Task data Block Start
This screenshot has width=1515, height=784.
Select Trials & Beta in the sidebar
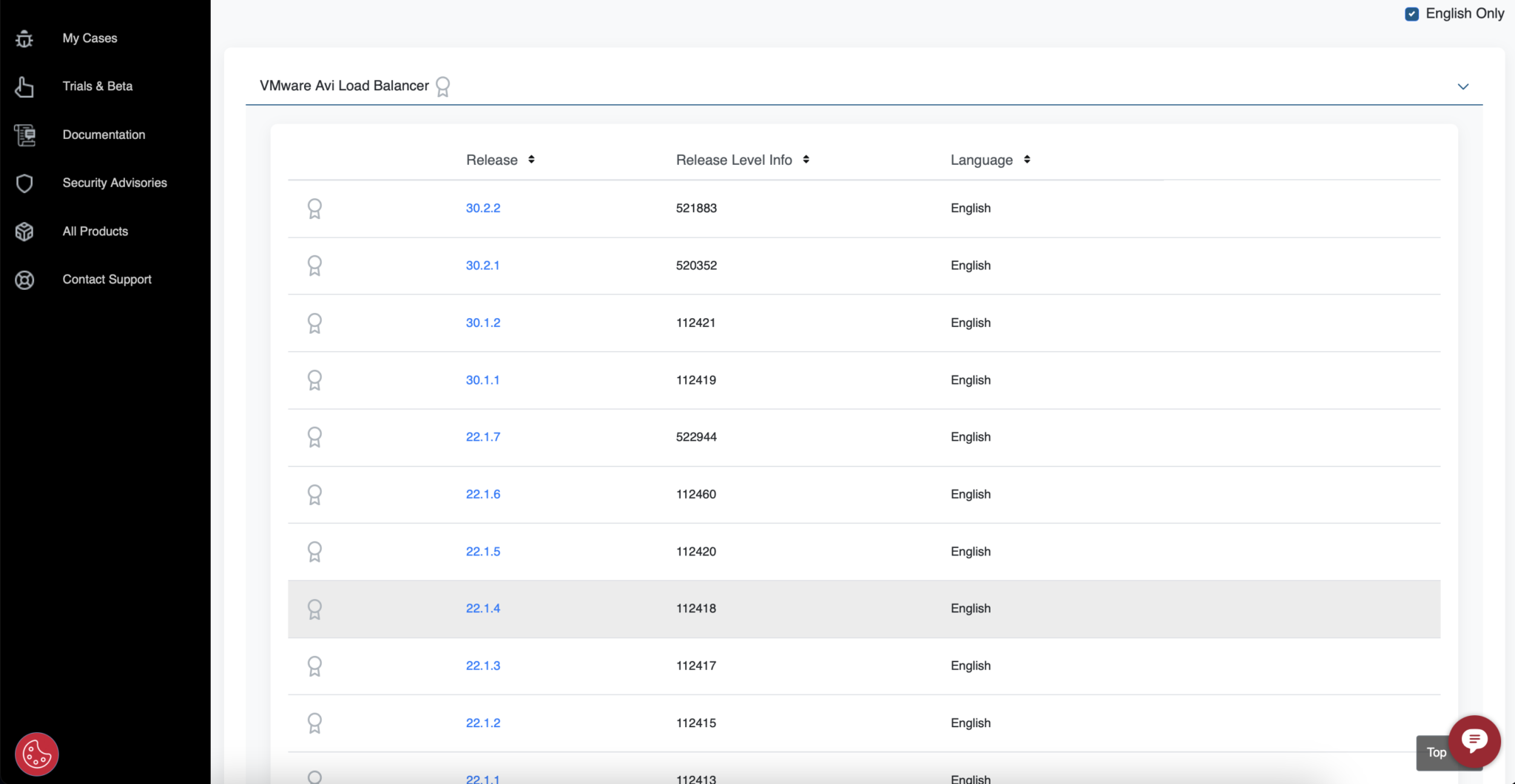click(97, 86)
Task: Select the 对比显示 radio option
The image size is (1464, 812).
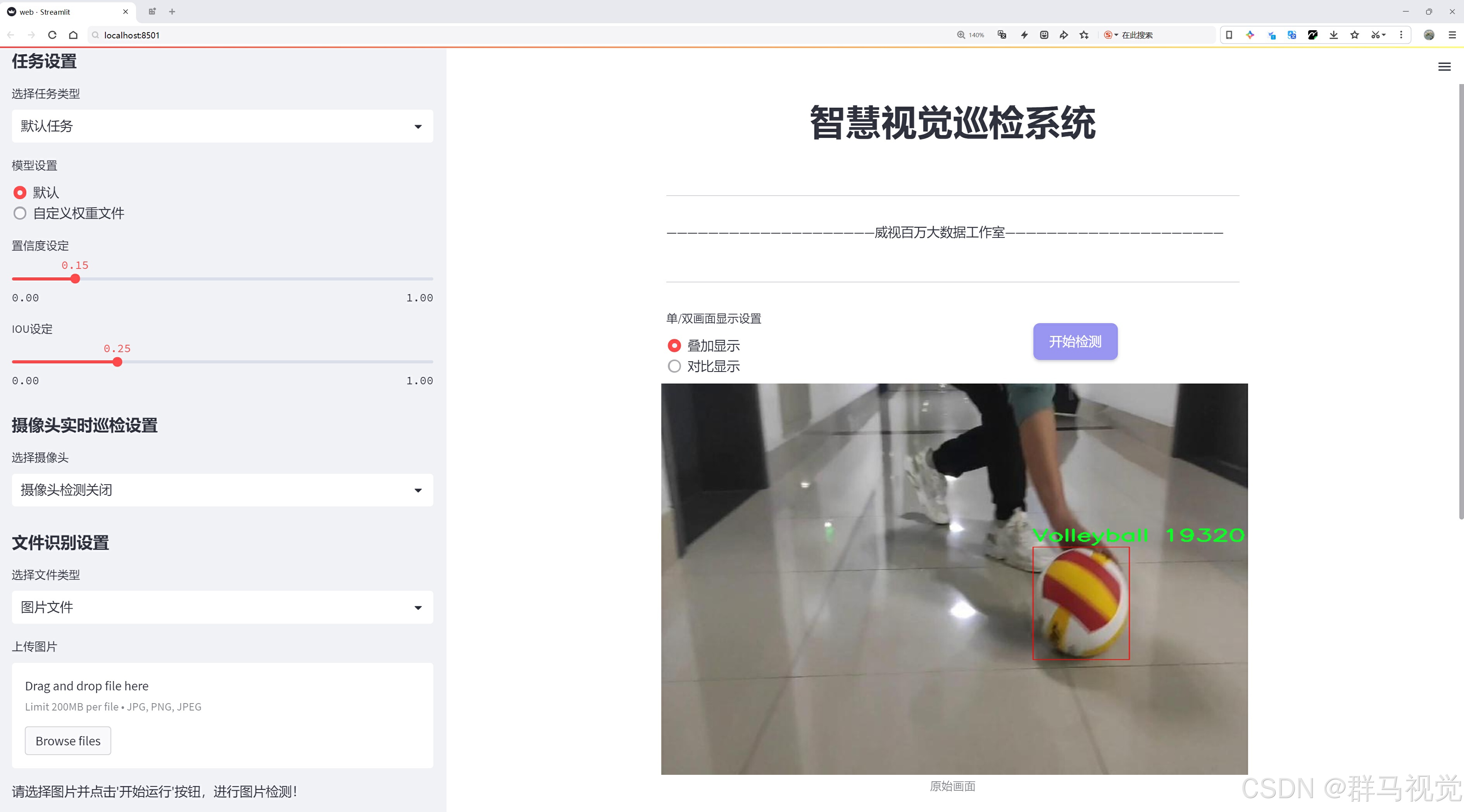Action: [674, 366]
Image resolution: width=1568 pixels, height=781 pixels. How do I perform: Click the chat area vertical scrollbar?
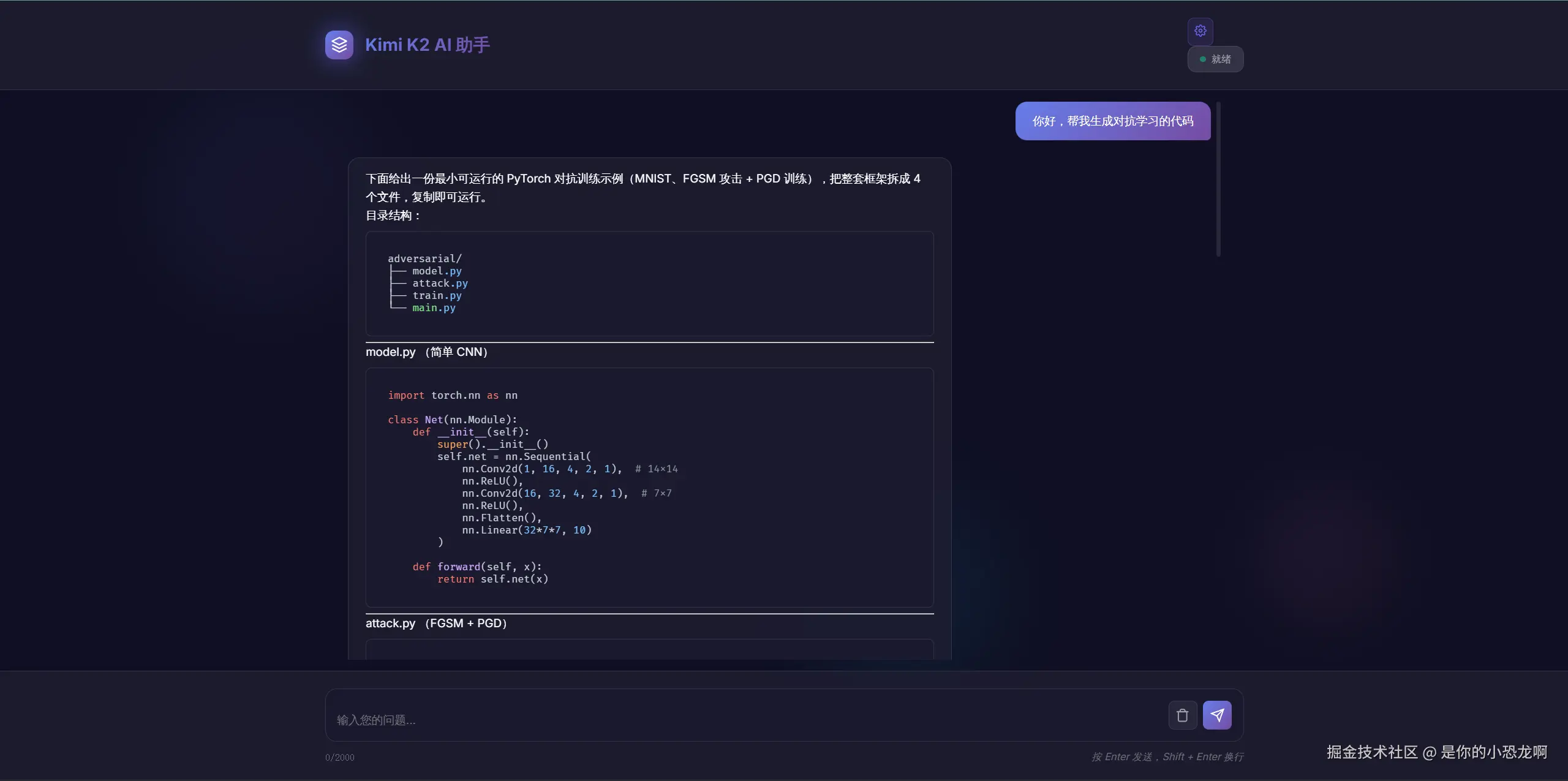point(1218,179)
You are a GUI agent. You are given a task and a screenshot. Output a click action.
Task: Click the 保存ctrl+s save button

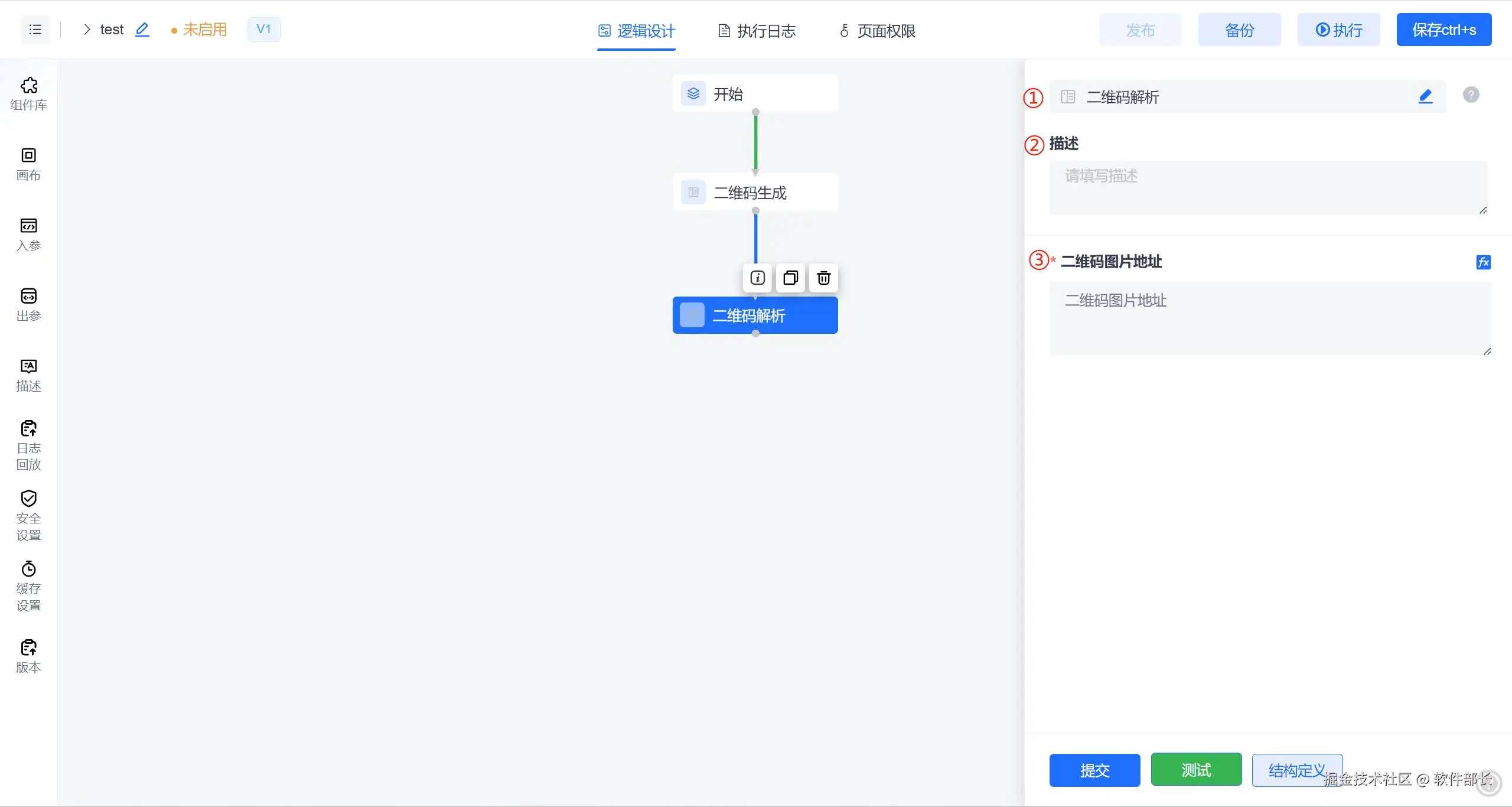pyautogui.click(x=1443, y=30)
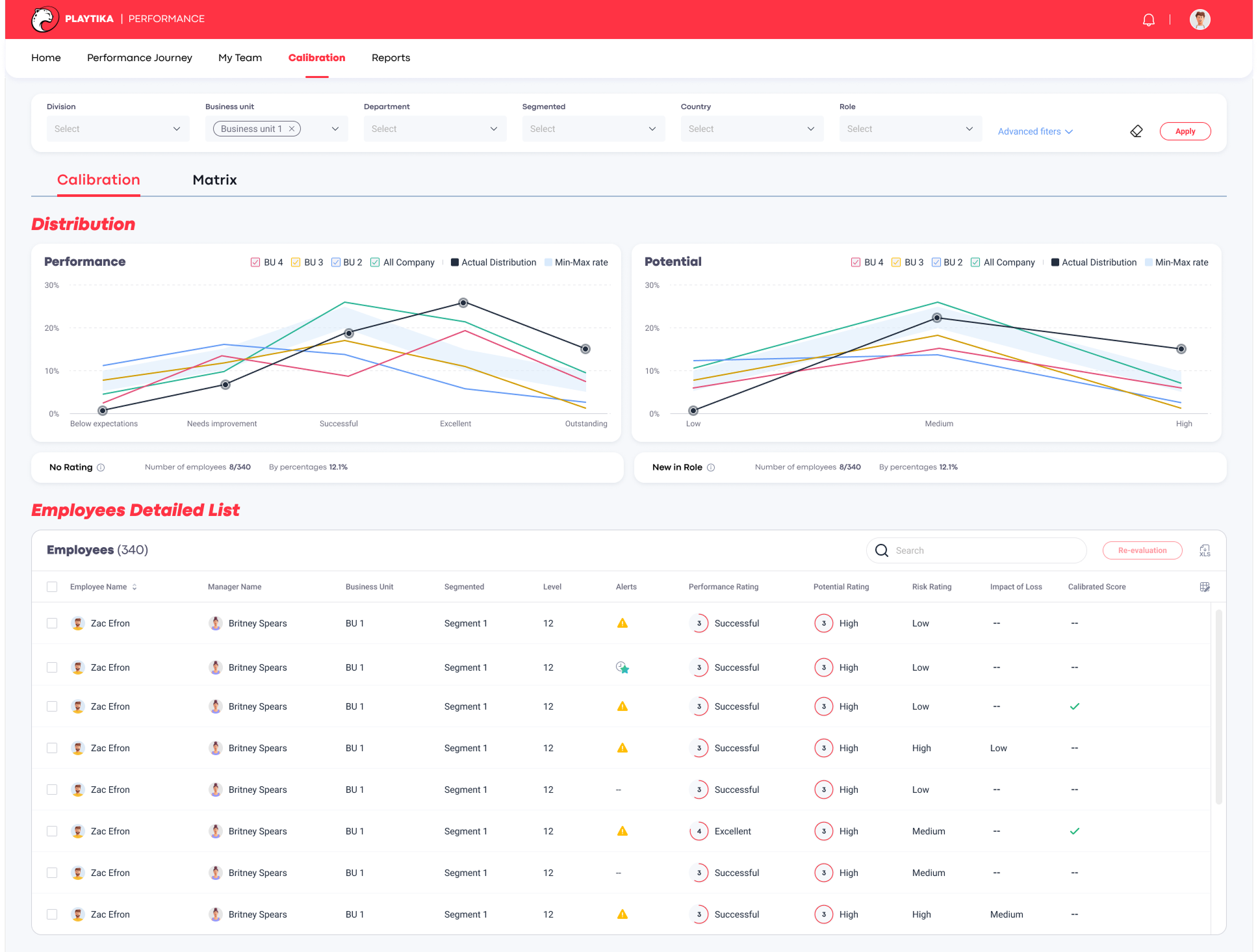Viewport: 1258px width, 952px height.
Task: Click the No Rating info icon
Action: [x=101, y=467]
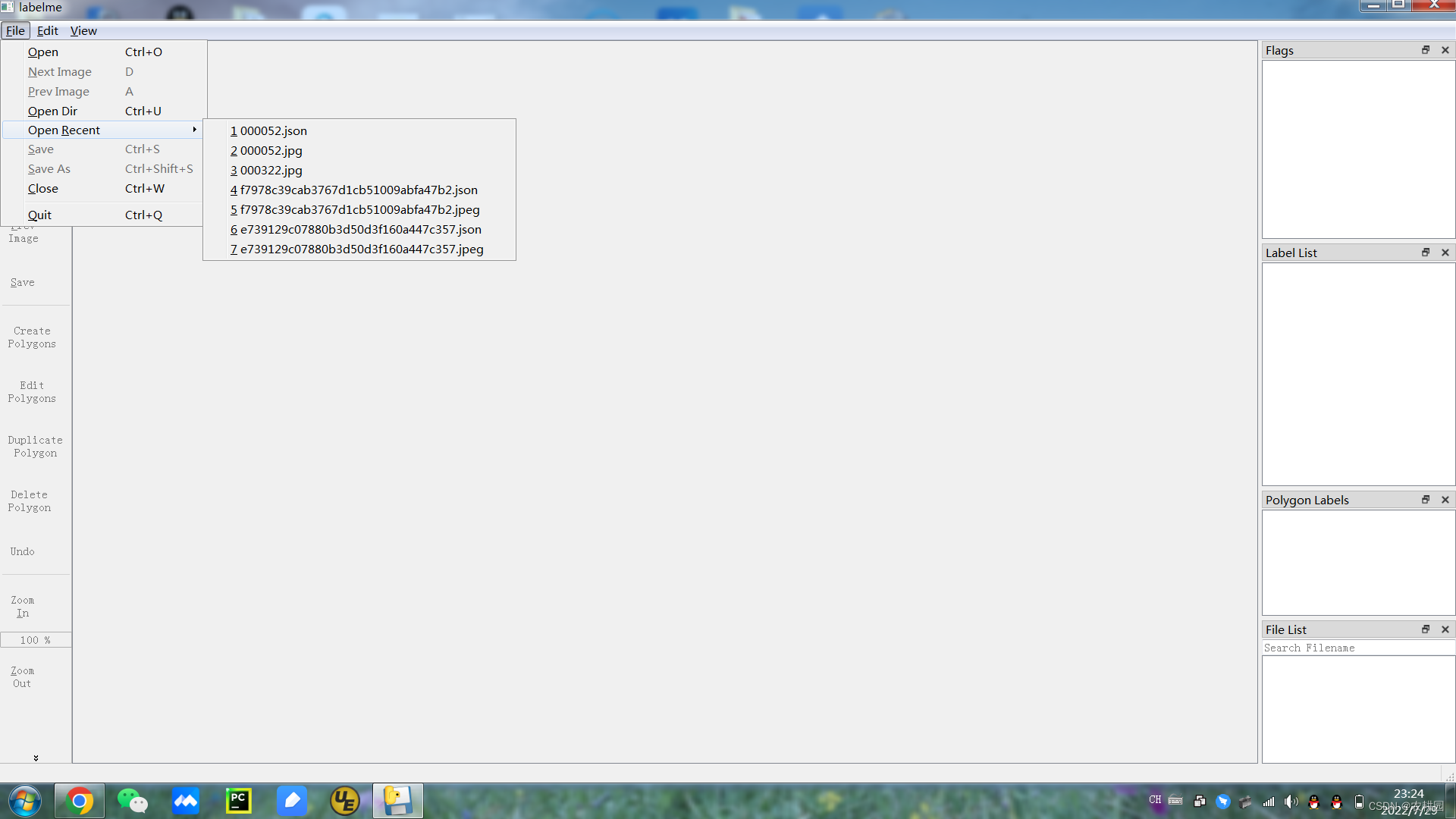
Task: Expand the Open Recent submenu arrow
Action: 195,130
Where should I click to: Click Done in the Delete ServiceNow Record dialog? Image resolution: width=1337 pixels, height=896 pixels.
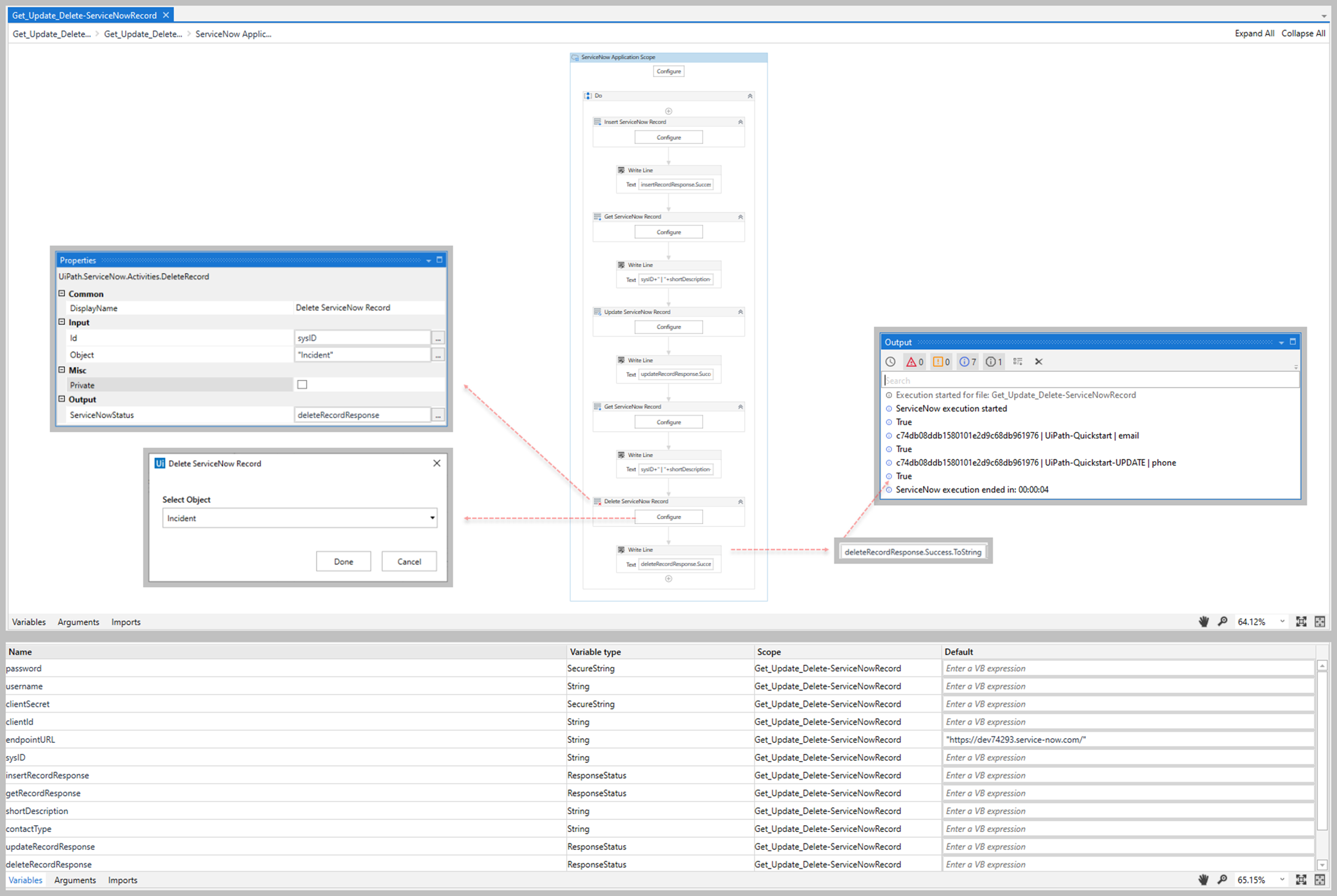pyautogui.click(x=343, y=561)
Task data Block End
How to complete this task: Write out the whole listing verbatim, images excluded.

Final answer:
This screenshot has width=1515, height=784.
Select Trials & Beta in the sidebar
click(97, 86)
Task: Select the 对比显示 radio option
The image size is (1464, 812).
Action: [674, 366]
Image resolution: width=1568 pixels, height=781 pixels. How do I perform: Click the chat area vertical scrollbar?
point(1218,179)
You are a GUI agent. You are given a task and a screenshot. Output a click action.
Task: Click the 保存ctrl+s save button

pyautogui.click(x=1443, y=30)
Viewport: 1258px width, 952px height.
Task: Click the No Rating info icon
Action: [x=101, y=467]
Task: Expand the Open Recent submenu arrow
Action: 195,130
Where should I click to: Click Done in the Delete ServiceNow Record dialog? Image resolution: width=1337 pixels, height=896 pixels.
pyautogui.click(x=343, y=561)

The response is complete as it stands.